____ Provided entries

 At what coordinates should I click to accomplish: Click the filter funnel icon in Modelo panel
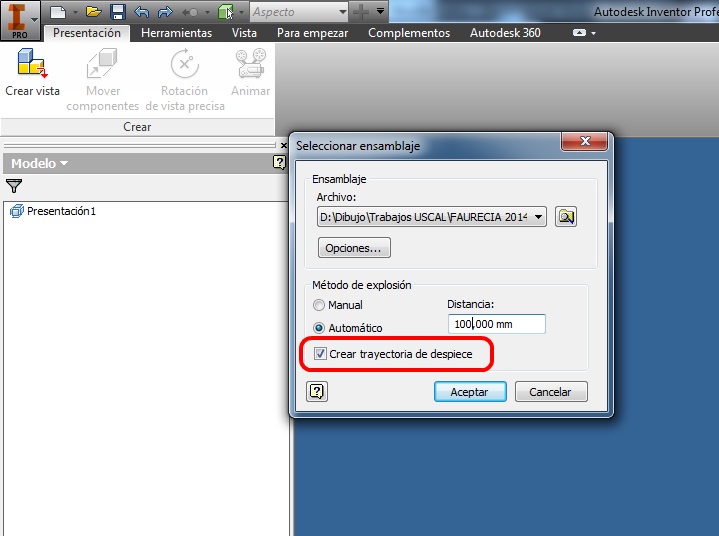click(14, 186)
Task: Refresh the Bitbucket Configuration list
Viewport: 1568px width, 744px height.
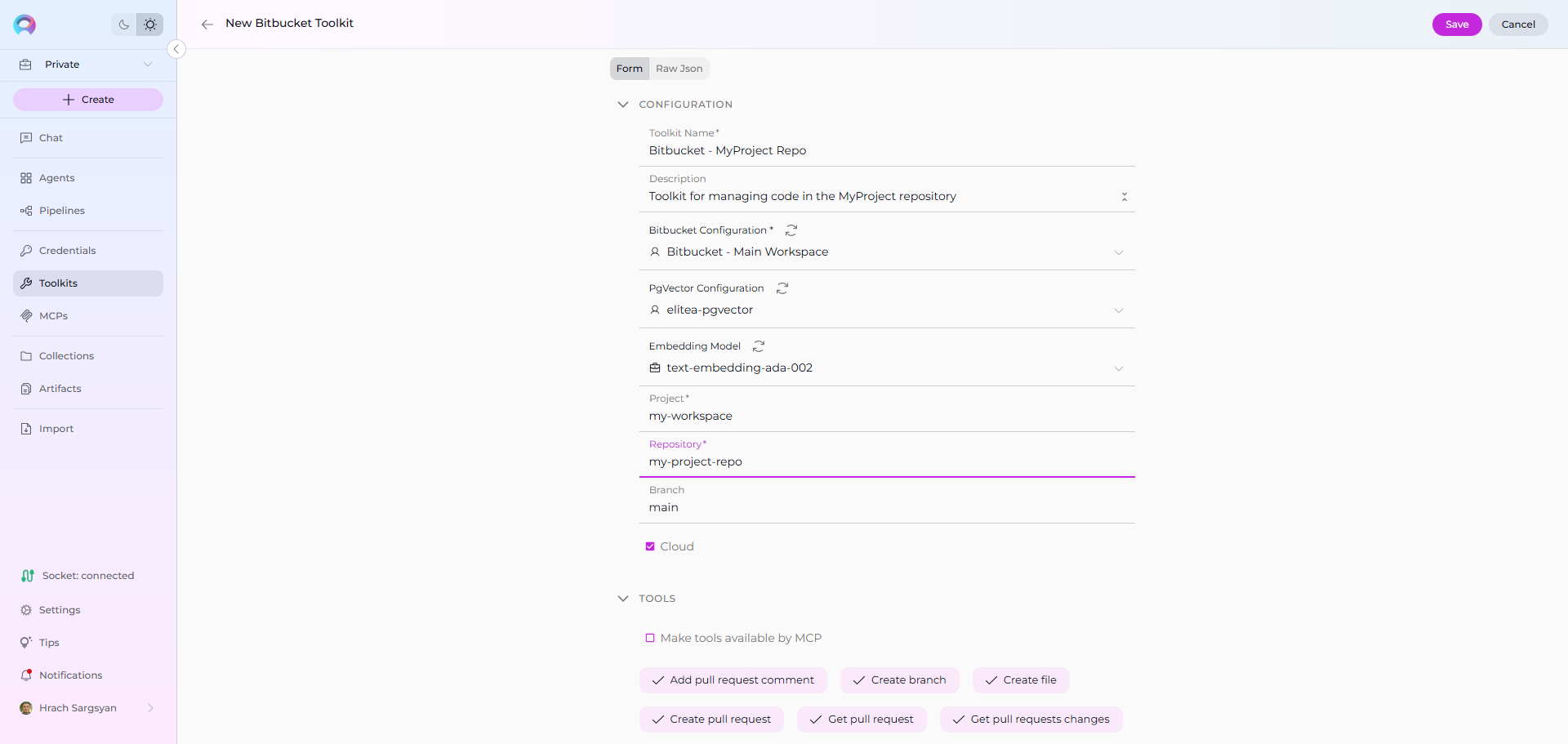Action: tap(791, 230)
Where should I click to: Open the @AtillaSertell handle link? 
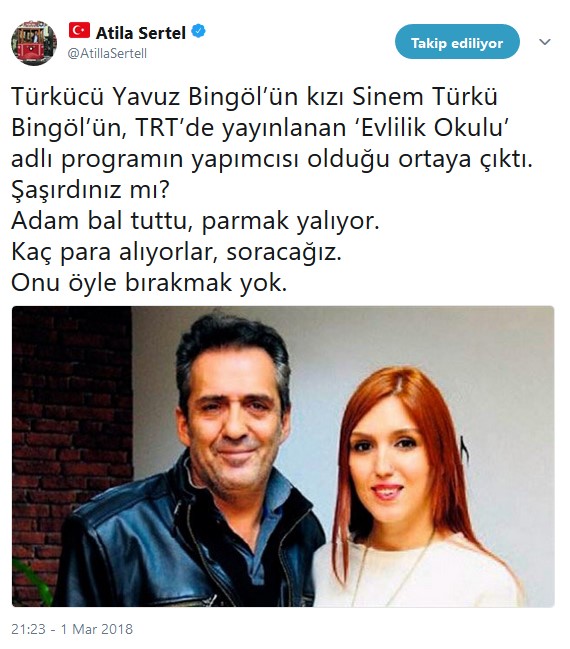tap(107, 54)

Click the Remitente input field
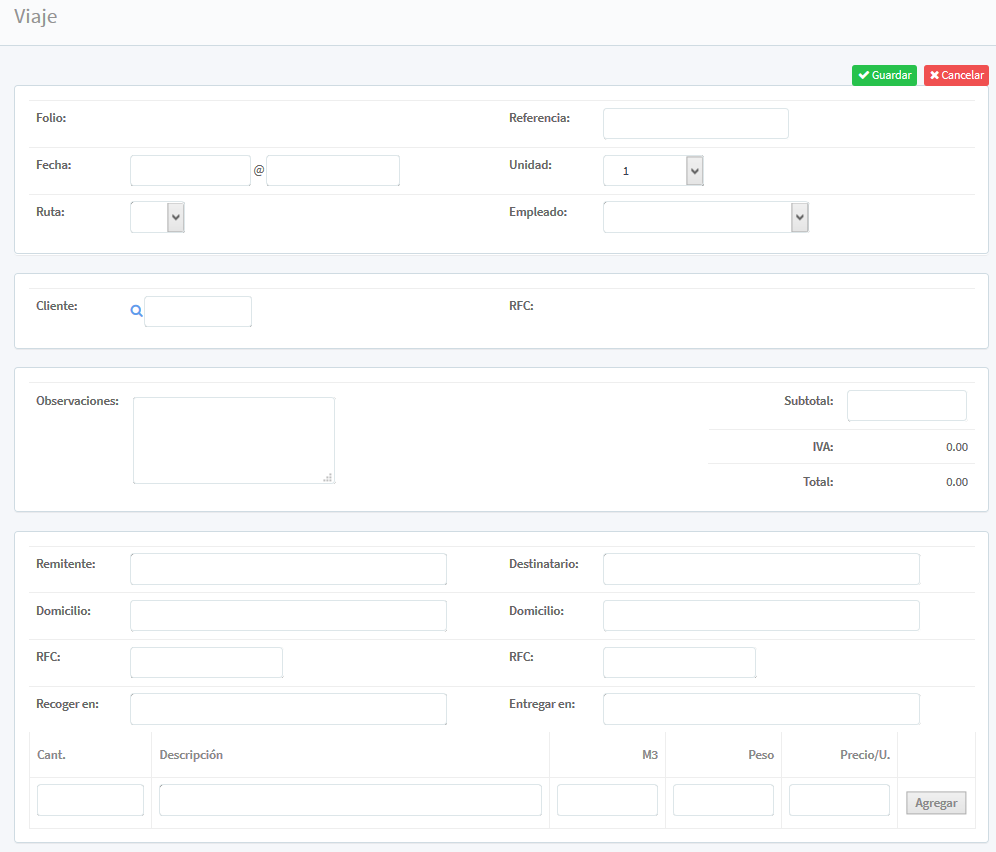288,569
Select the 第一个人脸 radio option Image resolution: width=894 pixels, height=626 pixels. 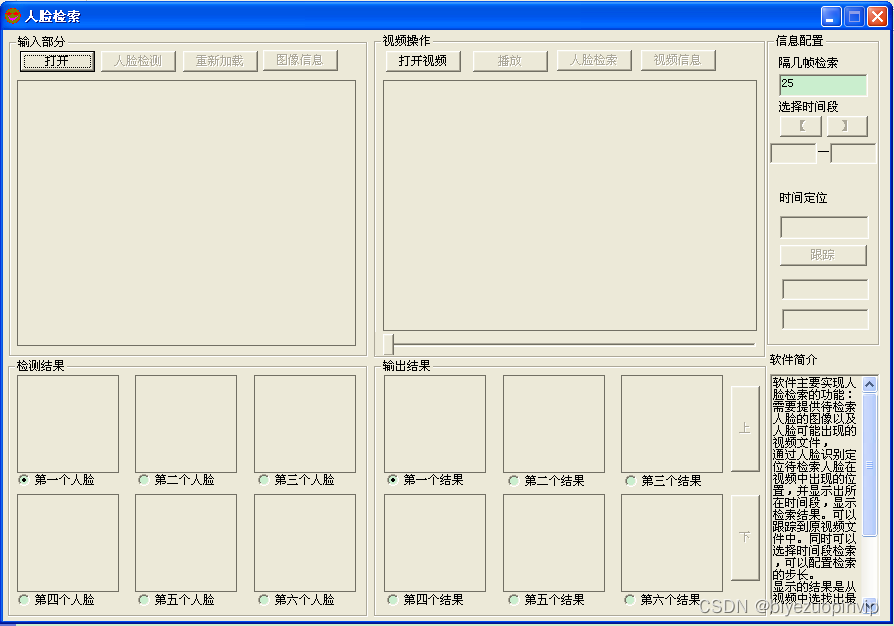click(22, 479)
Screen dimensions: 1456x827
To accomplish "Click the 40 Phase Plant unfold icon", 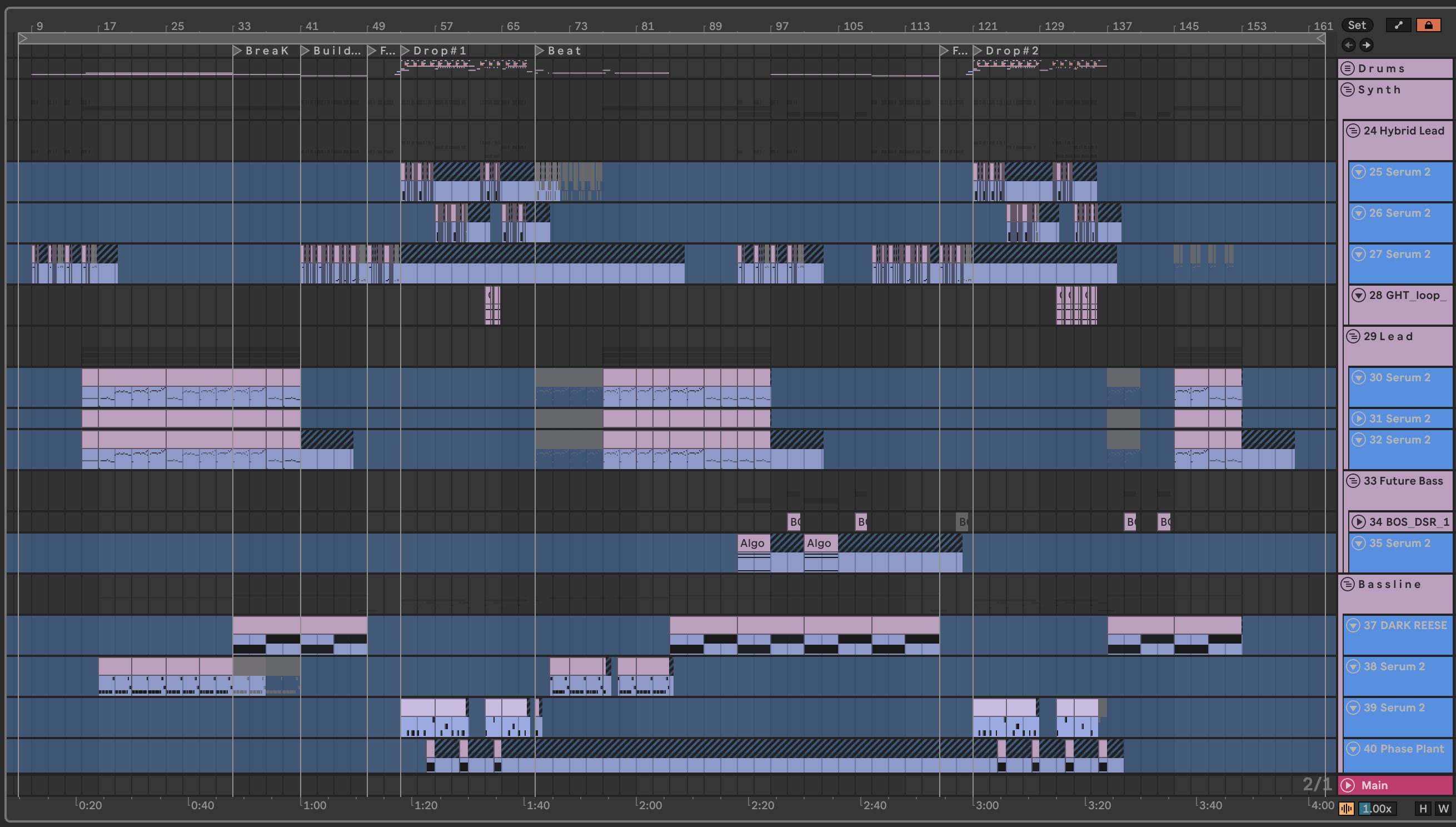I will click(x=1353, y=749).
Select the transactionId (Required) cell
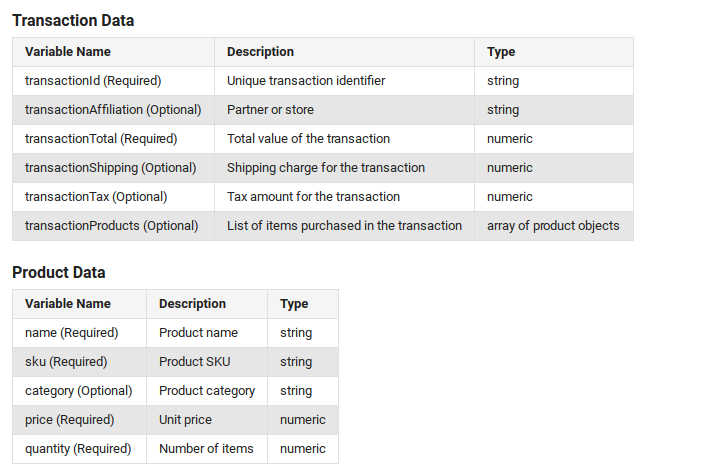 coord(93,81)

________

**The problem**
Starting at the beginning of the records and stopping after the line that contains "Action: tap(791, 230)", rewrite those lines with "Bitbucket Configuration" renamed to "Bitbucket Settings" and everything else unchanged. Omit the pictures.

**Exercise output**
 At what coordinates should I click to accomplish: Click the filter funnel icon in Modelo panel
click(14, 186)
Task: Refresh the Bitbucket Settings list
Viewport: 1568px width, 744px height.
Action: tap(791, 230)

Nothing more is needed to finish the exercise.